If the risks are current you could question whether it is possible that the patients current detention is having an impact on risk. It can be that certain risks are not present in the community that are present in hospital.
You could question whether any conditions could be applied to discharge (either CTO or conditional – or potentially Guardianship Order or even DOLS) which would be sufficient to manage the risks. Chapter 1 of the Code of Practice to the MHA sets out the guiding principles of the MHA and that includes the Least restrictive option and maximising independence – is there a less restrictive alternative.
So once all the arguments are put forward, how does the Tribunal considers risk?
The Tribunal must listen to arguments from the RA and patient, and must be satisfied detention is necessary on the basis of the risks.
R (on the application of Munday) v Secretary of State for the Home Department (2009) Burnett J Said:
“although psychiatrists or other medical health professionals or social supervisors with their knowledge of a person might be in a position to express a view about risk, it is by its nature an exercise of evaluation which does not necessarily call for expert medical input”
R (on the application of N) v MHRT (2002) Gibbs J stated:
“It is submitted that there was a requirement on the Tribunal itself to quantify the risk in the face of Dr Gravett’s inability at this stage, to do so. I accept … that there may arise a stage at which the Tribunal must reasonably be required to quantify risk. It depends on context. If it is clear that all available evidence was there for it to consider but that the tribunal simply walked away from its responsibility and sat on the fence, then there would be justice in the criticism. I acknowledge also that where the medical evidence before it does not enable it to quantify the risk there must come, or may come, a point where continuous deferment of quantification is unreasonable … Here the context is one in which Dr Gravett is, in my judgment, clearly expressing the view that there is a substantial and unacceptable, if unquantifiable risk. There is a project for the treatment of the (patient), partially completed, one of the purposes of which is to define that risk more closely. There is, in my judgment, nothing wrong in principle in the psychiatrist, pending the outcome of that process, defining the possible range of risk widely. Nor, in my judgment, is there anything wrong in principle with the Tribunal accepting the psychiatrist’s view. It is, in my judgment, unreasonable in that context to say that the Tribunal should attempt the impossible and reach some kind of assessment of risk which would be in danger of amounting to purely arbitrary speculation”.

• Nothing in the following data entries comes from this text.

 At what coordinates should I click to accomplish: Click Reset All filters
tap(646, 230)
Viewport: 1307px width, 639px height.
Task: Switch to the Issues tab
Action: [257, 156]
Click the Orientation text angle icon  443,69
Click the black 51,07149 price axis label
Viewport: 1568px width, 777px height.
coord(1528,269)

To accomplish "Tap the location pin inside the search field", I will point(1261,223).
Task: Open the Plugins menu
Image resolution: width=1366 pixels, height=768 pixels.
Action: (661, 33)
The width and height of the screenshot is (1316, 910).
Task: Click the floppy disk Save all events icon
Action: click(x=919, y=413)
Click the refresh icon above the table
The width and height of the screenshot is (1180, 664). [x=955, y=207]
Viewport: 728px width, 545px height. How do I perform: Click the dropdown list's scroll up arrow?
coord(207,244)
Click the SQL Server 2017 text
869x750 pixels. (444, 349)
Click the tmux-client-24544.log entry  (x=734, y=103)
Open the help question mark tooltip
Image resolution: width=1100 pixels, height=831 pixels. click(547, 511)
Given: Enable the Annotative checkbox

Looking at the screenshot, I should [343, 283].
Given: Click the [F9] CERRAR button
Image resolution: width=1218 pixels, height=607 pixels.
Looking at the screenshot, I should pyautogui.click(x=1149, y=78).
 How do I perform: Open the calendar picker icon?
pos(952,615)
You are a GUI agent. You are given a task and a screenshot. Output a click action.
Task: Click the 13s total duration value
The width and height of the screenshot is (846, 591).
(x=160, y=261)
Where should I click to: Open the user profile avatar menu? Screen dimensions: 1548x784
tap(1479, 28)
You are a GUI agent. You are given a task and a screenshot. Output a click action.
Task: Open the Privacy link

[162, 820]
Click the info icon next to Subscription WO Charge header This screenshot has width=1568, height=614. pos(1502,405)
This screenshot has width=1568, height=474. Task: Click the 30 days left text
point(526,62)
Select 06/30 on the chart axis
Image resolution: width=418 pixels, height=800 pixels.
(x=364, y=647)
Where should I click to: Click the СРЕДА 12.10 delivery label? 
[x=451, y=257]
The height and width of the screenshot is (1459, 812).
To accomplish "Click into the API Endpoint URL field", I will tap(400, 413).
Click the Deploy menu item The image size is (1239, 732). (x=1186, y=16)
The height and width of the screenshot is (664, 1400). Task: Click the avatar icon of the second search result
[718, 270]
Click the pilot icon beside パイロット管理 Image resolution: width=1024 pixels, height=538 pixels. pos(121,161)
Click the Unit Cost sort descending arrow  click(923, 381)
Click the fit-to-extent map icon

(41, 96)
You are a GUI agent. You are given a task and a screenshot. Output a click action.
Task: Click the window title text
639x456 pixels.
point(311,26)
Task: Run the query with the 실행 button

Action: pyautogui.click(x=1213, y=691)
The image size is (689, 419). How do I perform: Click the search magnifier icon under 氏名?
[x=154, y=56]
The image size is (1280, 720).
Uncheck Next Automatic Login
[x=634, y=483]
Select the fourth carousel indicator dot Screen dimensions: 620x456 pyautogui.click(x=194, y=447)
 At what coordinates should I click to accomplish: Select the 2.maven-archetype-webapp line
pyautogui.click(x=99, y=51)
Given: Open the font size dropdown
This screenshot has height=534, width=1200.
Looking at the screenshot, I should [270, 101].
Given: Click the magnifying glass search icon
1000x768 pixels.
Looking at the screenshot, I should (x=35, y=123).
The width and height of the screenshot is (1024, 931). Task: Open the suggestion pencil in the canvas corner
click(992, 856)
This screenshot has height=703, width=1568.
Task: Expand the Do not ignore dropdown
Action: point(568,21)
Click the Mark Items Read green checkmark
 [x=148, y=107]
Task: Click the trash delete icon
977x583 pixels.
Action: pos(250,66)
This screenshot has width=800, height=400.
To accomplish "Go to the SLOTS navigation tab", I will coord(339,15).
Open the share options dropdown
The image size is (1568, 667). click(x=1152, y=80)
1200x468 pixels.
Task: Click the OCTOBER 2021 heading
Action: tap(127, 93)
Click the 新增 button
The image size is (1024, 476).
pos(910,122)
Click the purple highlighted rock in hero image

R (on the application of W) v Mental Health Review Tribunal (2004) when considering an application by the patient the Tribunal can take into account the ‘dangerousness’ criteria in respect of a nearest relative application consider for the purposes of using in discretionary power of discharge.
The Tribunal will then make a ruling on whether they feel that the risks are present or would be present if a person were to be discharged, and therefore whether it remains necessary for them to be detained.